The Book of Old-Time Fairy Tales, beautifully illustrated by Margaret Evans Price was on the bargain shelf at Barnes and Noble bargain last time we visited. I recognized the cover illustration instantly, from another story collection I read when I was young.

Two of the fine young gents share a room, soon to be joined by the third. My guys are best friends, much to my delight, and sometimes to my dismay. My visions of tucking my sweet darlings peacefully in to bed were dashed by much giggling and jumping and Hot Wheels flying from bed to bed and so forth. And so...bedtime stories. Storytime started as a survival tactic, a positive alternative to "Quit-stop-don't!" and has since become one of my favorite times of day.
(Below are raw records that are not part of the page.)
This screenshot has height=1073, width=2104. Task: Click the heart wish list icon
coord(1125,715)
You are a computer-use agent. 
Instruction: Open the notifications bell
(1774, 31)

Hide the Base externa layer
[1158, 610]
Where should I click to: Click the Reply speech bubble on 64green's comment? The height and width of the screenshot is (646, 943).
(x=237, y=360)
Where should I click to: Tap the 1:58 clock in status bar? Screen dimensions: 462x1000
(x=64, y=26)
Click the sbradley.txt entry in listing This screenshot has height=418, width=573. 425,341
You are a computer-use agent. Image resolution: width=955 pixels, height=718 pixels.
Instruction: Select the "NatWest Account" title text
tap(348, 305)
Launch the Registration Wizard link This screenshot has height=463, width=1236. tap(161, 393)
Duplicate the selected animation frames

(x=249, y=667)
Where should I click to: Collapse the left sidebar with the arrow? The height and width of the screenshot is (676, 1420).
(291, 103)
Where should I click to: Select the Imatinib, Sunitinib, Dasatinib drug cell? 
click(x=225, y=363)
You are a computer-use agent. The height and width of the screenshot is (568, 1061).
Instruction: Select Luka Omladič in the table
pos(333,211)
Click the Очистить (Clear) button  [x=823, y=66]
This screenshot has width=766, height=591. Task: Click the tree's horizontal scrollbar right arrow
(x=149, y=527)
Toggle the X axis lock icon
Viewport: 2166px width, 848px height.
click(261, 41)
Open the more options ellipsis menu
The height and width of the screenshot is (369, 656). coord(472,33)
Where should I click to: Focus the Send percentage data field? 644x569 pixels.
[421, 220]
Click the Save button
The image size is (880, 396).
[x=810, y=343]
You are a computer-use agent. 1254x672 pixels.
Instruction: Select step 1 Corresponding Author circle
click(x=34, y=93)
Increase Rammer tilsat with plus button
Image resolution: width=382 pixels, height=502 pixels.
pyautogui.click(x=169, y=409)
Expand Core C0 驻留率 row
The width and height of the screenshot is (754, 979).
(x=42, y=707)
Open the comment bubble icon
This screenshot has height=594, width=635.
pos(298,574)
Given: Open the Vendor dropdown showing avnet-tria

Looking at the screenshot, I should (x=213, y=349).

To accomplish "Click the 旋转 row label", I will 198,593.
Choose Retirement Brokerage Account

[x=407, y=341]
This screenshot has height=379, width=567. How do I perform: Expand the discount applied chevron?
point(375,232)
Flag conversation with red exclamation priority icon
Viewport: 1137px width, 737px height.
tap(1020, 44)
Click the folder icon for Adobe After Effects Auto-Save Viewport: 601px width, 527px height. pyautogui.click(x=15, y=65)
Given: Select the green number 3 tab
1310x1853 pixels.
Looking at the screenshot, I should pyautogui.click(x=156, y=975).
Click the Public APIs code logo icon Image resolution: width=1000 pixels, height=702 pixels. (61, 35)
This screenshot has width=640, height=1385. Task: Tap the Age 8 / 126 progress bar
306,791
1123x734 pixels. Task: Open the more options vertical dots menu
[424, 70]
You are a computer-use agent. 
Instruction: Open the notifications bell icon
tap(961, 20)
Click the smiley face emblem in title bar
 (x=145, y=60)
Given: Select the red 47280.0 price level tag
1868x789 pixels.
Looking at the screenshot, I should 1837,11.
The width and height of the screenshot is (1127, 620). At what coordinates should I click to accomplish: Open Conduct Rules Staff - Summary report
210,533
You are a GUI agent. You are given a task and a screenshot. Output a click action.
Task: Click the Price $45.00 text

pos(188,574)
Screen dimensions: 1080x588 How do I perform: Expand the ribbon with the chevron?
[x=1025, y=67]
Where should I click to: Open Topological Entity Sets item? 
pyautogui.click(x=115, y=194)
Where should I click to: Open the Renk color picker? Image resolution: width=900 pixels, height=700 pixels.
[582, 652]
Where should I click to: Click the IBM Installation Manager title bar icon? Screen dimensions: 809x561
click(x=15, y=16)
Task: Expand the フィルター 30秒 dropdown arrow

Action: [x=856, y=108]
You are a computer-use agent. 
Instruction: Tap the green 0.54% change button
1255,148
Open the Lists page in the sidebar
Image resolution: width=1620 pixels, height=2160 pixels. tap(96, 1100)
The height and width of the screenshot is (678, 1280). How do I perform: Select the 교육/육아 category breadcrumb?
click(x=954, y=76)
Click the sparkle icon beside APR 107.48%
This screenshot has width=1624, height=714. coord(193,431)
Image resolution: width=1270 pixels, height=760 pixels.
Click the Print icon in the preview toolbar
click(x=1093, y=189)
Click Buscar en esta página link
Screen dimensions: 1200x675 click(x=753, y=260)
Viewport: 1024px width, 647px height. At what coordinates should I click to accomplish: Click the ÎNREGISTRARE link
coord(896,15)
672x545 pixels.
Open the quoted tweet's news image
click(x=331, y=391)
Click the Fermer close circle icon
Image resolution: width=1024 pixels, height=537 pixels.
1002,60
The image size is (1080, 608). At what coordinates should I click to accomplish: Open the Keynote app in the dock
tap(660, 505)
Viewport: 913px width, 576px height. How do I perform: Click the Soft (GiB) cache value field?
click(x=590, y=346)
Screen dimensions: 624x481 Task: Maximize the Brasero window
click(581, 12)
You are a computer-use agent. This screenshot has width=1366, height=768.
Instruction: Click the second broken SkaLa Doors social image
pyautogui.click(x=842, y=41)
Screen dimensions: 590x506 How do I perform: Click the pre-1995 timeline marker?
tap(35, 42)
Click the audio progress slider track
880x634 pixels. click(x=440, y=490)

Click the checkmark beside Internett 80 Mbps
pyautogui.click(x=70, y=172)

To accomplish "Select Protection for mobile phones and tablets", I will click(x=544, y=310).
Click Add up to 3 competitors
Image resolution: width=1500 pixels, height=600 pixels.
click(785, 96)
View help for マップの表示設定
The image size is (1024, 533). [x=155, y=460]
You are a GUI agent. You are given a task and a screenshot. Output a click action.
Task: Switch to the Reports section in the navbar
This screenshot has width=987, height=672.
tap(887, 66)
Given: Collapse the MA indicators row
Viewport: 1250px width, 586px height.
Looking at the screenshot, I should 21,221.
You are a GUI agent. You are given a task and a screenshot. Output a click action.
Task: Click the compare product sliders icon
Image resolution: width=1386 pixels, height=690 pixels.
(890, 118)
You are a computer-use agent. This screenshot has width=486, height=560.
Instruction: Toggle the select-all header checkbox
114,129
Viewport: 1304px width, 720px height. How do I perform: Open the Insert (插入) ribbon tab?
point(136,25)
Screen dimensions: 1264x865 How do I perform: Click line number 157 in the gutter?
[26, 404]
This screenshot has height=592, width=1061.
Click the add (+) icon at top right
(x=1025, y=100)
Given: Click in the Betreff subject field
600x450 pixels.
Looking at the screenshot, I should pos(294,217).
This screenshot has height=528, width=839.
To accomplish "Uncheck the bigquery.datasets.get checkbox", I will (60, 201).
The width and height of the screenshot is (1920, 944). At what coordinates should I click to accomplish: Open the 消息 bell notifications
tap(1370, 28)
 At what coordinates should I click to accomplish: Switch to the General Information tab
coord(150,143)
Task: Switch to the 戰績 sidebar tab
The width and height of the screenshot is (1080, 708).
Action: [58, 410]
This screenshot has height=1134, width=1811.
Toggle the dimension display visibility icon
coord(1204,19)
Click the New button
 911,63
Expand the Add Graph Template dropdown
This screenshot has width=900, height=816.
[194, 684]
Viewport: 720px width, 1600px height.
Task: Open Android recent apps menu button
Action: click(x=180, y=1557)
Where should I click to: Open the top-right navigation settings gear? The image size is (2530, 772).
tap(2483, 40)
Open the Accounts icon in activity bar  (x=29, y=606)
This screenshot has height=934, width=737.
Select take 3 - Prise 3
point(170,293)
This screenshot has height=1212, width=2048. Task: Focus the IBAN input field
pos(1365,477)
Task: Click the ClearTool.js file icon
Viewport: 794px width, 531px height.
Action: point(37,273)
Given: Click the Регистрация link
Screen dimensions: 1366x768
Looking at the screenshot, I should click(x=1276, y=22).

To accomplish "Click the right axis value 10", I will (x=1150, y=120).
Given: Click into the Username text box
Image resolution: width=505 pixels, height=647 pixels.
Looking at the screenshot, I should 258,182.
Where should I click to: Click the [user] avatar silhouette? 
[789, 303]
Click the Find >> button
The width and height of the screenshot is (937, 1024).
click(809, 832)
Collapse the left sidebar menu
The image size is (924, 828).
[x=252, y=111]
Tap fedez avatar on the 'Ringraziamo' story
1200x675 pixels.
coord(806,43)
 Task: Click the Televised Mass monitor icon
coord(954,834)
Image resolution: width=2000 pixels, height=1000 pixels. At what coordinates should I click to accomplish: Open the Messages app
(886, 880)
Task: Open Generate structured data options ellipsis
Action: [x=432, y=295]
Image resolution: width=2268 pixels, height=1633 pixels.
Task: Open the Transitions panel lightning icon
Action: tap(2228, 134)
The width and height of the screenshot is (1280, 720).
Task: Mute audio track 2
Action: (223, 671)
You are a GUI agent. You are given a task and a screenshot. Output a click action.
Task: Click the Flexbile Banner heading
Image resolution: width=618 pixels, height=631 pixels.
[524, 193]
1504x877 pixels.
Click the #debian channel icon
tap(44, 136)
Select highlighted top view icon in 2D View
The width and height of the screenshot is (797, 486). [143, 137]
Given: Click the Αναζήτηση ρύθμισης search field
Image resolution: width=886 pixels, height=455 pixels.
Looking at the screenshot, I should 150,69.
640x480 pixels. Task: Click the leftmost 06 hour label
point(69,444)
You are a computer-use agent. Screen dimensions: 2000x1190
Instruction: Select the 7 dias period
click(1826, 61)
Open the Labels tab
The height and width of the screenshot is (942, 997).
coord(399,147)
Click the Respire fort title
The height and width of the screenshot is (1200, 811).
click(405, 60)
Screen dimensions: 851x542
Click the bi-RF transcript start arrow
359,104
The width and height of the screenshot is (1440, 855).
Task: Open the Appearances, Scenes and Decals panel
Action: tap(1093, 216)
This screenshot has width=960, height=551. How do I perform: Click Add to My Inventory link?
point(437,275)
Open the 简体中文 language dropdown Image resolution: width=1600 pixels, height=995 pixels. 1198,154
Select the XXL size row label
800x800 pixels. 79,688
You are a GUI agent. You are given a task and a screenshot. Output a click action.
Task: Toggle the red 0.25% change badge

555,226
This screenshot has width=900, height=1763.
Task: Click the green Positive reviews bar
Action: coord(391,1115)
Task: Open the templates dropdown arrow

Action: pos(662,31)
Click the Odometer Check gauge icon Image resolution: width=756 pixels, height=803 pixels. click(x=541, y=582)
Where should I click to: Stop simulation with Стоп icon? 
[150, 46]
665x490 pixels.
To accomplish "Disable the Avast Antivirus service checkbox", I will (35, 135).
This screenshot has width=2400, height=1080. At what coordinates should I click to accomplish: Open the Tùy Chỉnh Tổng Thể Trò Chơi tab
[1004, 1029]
I rock in the rocking chair with a book or my sewing. We chat for a bit and I read while the gents drift off to sleep. Sometimes it's my reading, like The Reformation, and sometimes it's fairy tales.

from Cinderella

These old-time fairy tales aren't the sanitized Disney-ized versions, where the bad guys disappear never to be seen again. They're full of blood. Hop 'o My Thumb tricks a wicked ogre into slitting the throats of his own wicked ogre daughters, Jack the Giant Killer bashes giants in the head and cuts their heads off with a magic sword. Interesting, though, Sleeping Beauty magically wakes, sans kiss, as her prince reaches her bedside, and they talk for hours before joining the world that's awakening around them. The gents seem to be unphased by the gore and death. Maybe they take it as a matter of course that the bad guys die. Or maybe it just sails right over their heads, just another plot device that keeps the stories moving along neatly-- really, what else can logically stop a wicked giant?

from The Frog Prince

This particular collection of fairy tales has some grand old favorites, like Cinderella and Red Riding Hood and Sleeping Beauty. And there are some not-so-common tales, including Furball and King Hawksbeak, The Twelve Dancing Princesses and Hop o' My Thumb. I grew up steeped in these fairy tales, reading version after version of the same stories. The three princes, good daughters, clever youngest sons, wicked ogres, disguised fairies. Wickedness and foolishness punished, virtue rewarded. Women are beautiful and sweet and kind, or ugly and wicked and petty. Men are either clever adventurers or the princely accessories necessary for the wedding that ends the story.

from Diamonds and Toads

It's been a treat to re-discover these familiar tales through the eyes of my boys. They're drinking them in. At the end of each tale, they like to re-tell it back to me, asking questions, trying to resolve for themselves the ins and outs of the story. For fairy tale fans young or old, this site, SurLaLune Fairy Tales, has annotated versions of many fairy tale favorites that include "the tales, their histories, similar tales from other cultures, bibliographies, and modern interpretations." Sometimes the annotations can be just as interesting as the tales themselves.

from The Twelve Dancing Princesses

3 comments:

Anonymous said...

Thanks for sharing this review. I'm going right over to BN.com and see if I can still find it. It is nice to imagine someone sitting in their child's room reading while they fall asleep. Oh and thanks for the website. Fantastic!

Anonymous said...

I just ordered a copy from Amazon used.

Erin said...

The illustrations look so beautiful!